• **Extract**

While he was in jail in 1996, the BJP gave his wife Ketki Devi Singh a party ticket and she won by a margin of 70,000 votes.
In 2009, Brij Bhushan parted ways with the BJP and joined the SP. He returned home to the BJP before Modi’s victory in 2014.
Yet Brij Bhushan’s politics often contradict his party’s. In 2009, when he was a BJP MP, he voted in favour of the Congress-led UPA government in the nuclear treaty. As reported by Indian Express, he’s previously called Baba Ramdev the “king of adulterators” and criticised the Adityanath government’s preparedness for floods, saying they left the public to “bhagwan bharose”, the mercy of god.
He even fielded his own favourite candidates against BJP candidates. In 2017, during an event with Adityanath in Gonda, Brij Bhushan allegedly refused to sit next to the newly-elected chief minister “out of resentment”, the Ayodhya journalist said. “Adityanath beckoned several times to sit close to him but he didn’t. In that election, he fielded his candidate against the party’s candidate and made sure he won.”

• **Raw data**
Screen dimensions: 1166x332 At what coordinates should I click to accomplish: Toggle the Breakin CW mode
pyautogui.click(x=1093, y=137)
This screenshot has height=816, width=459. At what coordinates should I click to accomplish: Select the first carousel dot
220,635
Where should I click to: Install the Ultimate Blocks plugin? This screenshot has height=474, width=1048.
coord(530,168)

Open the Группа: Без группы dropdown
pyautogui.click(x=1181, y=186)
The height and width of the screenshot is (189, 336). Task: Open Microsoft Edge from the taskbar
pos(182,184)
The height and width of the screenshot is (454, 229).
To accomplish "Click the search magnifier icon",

---

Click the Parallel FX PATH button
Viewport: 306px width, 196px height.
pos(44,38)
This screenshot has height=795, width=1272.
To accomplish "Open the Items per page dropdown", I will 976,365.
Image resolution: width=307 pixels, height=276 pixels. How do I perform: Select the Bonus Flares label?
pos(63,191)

• **Required work**
Summarize the extract about Brij Bhushan in two sentences.

• **Output of the task**
While Brij Bhushan was in jail in 1996, the BJP gave his wife Ketki Devi Singh a ticket and she won by 70,000 votes; he later left the BJP for the SP in 2009 and returned before Modi's 2014 victory. His politics often contradict his party's: he has called Baba Ramdev the "king of adulterators," criticized the Adityanath government's flood preparedness, and fielded his own candidates against BJP candidates.